> THE PROBLEM
Up to and including the line that contains "Play the V85-1", reproduce every line exactly, beginning with the first line below.

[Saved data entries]
__________________________________________________
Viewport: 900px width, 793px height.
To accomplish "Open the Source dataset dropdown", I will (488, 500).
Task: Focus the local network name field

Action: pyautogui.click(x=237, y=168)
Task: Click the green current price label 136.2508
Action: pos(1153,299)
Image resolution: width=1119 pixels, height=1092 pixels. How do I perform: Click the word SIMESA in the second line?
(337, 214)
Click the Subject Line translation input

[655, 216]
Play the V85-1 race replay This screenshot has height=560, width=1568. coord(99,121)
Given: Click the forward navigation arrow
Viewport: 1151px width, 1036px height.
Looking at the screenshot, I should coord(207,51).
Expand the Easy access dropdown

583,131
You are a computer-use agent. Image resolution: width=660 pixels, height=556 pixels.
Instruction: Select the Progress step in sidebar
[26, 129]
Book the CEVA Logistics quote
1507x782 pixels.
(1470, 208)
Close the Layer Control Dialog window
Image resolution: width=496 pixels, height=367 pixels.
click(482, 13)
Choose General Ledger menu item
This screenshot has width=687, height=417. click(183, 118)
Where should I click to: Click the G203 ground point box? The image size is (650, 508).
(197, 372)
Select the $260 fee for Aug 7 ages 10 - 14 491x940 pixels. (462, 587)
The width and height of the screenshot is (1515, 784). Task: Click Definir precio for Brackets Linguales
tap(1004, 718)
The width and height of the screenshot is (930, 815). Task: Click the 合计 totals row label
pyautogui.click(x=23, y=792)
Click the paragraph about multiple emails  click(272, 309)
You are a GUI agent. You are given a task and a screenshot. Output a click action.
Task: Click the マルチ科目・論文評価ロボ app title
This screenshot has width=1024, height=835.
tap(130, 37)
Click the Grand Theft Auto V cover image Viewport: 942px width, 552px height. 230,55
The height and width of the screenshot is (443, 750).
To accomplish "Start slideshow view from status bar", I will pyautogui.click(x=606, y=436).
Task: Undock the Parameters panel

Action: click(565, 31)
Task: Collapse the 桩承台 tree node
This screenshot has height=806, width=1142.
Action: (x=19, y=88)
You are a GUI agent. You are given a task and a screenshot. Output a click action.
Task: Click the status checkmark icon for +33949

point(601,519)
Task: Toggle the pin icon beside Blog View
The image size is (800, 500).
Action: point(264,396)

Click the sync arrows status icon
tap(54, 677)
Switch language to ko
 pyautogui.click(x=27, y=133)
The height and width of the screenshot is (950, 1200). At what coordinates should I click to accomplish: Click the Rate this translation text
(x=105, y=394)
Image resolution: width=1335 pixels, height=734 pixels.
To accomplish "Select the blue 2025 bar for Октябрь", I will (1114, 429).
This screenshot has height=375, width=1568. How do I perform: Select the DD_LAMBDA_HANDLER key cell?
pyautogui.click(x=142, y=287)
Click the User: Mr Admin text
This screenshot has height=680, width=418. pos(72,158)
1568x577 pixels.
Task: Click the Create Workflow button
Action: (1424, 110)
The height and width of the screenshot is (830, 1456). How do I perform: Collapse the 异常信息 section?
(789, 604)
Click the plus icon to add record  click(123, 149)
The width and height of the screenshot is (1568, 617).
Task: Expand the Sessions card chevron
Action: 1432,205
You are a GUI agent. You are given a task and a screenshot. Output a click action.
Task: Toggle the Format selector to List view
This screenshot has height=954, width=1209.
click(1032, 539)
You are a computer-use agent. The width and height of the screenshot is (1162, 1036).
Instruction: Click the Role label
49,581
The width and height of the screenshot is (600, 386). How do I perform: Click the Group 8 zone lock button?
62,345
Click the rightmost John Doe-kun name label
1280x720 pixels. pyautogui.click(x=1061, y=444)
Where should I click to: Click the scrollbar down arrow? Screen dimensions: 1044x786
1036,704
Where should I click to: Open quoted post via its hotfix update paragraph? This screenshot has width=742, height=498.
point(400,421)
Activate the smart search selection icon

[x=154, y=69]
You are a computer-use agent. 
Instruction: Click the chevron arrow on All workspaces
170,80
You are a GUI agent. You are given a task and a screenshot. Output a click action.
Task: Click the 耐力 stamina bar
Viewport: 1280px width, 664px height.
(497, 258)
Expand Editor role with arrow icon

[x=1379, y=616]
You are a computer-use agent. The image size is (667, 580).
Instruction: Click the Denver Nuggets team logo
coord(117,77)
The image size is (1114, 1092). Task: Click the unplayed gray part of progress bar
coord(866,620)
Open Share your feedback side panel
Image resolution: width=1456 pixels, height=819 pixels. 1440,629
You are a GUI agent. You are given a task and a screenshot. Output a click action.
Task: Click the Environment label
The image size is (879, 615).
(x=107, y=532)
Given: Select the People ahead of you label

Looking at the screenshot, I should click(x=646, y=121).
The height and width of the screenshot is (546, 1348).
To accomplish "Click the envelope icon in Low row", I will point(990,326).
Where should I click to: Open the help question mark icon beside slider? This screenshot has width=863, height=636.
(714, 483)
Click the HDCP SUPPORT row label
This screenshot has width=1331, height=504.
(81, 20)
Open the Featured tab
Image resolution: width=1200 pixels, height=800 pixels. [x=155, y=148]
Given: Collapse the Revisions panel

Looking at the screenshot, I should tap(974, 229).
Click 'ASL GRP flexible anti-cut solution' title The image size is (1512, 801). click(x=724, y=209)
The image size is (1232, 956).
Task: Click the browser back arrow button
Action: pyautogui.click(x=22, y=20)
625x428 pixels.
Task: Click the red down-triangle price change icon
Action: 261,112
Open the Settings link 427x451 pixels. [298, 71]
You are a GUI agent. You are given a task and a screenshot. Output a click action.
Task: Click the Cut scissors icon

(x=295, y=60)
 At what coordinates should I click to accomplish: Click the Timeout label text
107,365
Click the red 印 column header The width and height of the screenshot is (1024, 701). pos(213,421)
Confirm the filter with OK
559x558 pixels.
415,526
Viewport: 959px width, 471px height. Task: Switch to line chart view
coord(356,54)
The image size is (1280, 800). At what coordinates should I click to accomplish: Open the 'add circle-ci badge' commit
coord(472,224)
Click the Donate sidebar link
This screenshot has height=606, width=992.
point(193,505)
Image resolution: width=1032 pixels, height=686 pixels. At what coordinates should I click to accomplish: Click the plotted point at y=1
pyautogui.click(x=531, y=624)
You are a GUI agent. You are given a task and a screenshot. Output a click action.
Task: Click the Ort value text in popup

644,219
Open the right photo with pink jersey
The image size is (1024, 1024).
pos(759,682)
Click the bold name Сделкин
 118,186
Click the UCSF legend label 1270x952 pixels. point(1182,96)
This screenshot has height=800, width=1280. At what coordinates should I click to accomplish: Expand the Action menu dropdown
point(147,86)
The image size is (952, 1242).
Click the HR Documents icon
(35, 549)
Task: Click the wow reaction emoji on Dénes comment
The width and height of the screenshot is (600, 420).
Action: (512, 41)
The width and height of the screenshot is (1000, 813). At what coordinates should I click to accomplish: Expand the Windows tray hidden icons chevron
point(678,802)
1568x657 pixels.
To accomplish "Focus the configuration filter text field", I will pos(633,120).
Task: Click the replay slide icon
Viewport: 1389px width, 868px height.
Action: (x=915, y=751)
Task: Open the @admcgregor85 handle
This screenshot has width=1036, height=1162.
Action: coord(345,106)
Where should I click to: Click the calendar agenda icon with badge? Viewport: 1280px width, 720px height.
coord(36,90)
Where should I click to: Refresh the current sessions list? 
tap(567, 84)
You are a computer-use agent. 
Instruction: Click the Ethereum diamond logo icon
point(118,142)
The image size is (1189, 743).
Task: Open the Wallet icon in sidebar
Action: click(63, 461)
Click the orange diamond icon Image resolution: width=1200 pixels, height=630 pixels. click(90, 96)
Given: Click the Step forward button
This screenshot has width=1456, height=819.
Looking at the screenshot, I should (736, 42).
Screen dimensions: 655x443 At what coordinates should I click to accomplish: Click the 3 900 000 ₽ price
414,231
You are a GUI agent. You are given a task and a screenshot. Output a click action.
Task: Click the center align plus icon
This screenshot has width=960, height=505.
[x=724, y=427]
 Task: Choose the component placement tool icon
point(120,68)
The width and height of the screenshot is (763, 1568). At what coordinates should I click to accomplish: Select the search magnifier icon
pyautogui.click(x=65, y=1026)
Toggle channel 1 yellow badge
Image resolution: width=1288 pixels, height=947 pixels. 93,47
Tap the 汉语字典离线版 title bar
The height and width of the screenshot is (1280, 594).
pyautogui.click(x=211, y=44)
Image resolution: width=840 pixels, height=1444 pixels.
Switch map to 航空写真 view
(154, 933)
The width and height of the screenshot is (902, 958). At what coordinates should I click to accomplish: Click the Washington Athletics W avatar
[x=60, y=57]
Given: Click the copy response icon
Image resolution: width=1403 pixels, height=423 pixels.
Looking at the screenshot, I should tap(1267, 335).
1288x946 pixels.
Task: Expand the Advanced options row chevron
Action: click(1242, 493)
__________________________________________________
> YOUR RESPONSE
Viewport: 900px width, 793px height.
To accomplish "Open the Source dataset dropdown", I will (488, 500).
Task: Focus the local network name field

Action: pyautogui.click(x=237, y=168)
Task: Click the green current price label 136.2508
Action: pos(1153,299)
Image resolution: width=1119 pixels, height=1092 pixels. How do I perform: Click the word SIMESA in the second line?
(337, 214)
Click the Subject Line translation input

[655, 216]
Play the V85-1 race replay This screenshot has height=560, width=1568. coord(99,121)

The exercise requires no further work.